You need some reading comprehension man..no one ever said that Jalen was better than Harrington right now...it's pretty obvious that he's not...what I've been saying is that getting Artest and Brad Miller didn't make them any better than they were before...b/c it didn't


----------



## Pacers Fan (Aug 25, 2002)

jalen5 said:


> You need some reading comprehension man..no one ever said that Jalen was better than Harrington right now...


That was part of my original post, which I thought you were trying to argue by saying Rose helped us when he was here. My fault.

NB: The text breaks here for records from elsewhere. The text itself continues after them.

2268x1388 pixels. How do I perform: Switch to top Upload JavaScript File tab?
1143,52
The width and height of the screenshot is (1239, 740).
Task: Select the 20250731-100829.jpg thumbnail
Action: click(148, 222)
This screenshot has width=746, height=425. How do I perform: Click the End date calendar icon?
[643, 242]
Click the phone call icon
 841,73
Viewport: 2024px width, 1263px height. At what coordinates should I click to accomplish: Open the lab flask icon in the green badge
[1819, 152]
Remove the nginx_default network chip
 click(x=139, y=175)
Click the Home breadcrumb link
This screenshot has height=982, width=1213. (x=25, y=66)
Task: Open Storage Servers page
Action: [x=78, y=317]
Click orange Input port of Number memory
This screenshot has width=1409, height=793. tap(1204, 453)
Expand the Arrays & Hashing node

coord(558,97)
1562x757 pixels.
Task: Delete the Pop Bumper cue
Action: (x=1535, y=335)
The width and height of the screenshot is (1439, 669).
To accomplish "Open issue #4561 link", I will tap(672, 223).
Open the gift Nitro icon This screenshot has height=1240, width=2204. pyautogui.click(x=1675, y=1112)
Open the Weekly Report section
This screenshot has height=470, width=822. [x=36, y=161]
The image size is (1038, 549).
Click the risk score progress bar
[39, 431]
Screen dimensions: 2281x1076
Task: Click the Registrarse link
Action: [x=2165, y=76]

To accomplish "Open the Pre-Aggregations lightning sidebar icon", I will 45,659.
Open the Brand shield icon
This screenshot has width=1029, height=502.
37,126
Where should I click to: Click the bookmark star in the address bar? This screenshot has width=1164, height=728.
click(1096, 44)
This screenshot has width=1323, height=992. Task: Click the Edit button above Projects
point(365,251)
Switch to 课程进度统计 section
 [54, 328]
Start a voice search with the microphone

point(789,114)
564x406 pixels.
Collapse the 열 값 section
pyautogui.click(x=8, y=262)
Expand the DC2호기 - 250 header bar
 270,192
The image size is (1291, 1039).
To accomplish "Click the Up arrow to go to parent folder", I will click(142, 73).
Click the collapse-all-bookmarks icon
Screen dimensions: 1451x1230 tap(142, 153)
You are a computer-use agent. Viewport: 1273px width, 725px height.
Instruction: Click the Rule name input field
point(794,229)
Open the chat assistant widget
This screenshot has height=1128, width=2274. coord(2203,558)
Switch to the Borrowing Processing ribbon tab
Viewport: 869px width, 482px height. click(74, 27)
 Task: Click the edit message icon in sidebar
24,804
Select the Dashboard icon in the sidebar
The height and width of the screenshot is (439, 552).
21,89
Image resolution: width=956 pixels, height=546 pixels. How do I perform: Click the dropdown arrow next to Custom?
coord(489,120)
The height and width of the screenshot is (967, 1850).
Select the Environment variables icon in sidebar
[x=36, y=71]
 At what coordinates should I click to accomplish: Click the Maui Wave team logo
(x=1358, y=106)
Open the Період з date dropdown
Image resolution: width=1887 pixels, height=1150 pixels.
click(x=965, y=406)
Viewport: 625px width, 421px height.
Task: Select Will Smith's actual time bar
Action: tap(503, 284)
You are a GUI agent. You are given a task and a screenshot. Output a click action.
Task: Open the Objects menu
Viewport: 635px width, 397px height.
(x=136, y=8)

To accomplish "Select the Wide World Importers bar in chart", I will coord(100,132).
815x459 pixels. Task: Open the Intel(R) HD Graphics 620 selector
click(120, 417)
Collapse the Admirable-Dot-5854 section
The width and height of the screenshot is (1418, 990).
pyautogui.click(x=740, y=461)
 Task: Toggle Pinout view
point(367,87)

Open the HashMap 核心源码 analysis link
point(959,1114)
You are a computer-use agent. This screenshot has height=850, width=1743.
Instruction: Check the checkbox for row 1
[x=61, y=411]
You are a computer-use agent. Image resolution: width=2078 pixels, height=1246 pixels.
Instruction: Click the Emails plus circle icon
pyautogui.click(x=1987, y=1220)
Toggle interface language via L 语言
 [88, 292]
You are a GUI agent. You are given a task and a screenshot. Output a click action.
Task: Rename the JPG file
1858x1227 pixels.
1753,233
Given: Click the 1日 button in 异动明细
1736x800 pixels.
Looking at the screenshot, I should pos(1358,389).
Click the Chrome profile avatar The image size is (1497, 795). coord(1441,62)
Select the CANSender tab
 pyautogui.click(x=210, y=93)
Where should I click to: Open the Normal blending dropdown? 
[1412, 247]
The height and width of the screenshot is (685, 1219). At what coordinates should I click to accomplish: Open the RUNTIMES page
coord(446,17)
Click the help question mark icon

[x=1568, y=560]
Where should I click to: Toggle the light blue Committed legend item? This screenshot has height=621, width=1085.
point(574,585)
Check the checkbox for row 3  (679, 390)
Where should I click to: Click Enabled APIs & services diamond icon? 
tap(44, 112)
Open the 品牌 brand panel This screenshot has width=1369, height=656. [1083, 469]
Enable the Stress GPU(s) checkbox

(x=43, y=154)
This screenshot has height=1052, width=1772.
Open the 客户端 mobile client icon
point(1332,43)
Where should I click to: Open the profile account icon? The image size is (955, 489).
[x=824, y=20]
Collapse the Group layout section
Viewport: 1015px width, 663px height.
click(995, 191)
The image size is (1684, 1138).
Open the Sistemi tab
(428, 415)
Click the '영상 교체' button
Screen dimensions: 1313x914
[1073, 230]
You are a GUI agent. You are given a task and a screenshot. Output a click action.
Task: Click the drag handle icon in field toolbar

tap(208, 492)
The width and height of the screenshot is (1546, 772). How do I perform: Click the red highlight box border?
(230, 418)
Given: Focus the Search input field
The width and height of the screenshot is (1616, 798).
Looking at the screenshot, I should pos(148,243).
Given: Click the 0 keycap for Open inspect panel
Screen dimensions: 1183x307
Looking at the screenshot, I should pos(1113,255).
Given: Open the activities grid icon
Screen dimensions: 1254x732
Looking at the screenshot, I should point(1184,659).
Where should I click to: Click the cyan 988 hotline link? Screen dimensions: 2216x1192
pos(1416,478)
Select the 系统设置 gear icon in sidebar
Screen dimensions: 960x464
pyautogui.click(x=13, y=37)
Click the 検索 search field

> what I've been saying is that getting Artest and Brad Miller didn't make them any better than they were before...b/c it didn't


Yes, getting them did make us better. Artest was our best player in the '03-'04 season, and Rose went into major decline mode that year. That's just Artest. Brad Miller helped a lot in the '02-'03 season, also, before Isiah Thomas let the season go down the drain in the 2nd half.


----------



## Grangerx33 (Mar 9, 2004)

He signed with the Suns, making them even scarier.


----------



## JayRedd (Jan 2, 2006)

Fred Jones said:


> He signed with the Suns, making them even scarier.


He is going to be amazing for them. Handles the ball, makes great decisions, can be a playmaker, very accurate on open threes, and, as bad as it sounds, he'll actually be one of their best defenders.

Great pickup.


----------



## PaCeRhOLiC (May 22, 2005)

Great pickup indeed...Well atleast he didn't end up with the Pistons like Dale.... :curse:


----------



## Knick Killer (Jul 16, 2006)

Fred Jones said:


> He could solidify our PG need. We have 2 decent backups for Tinsley getting hurt, but decent isn't a championship.



bringing up the word championship in a pacers forum is just insane...these guys gotta worry about gettin the 8th spot...its not that i like to get all down on the pacers but i see nothing coming from this team.


----------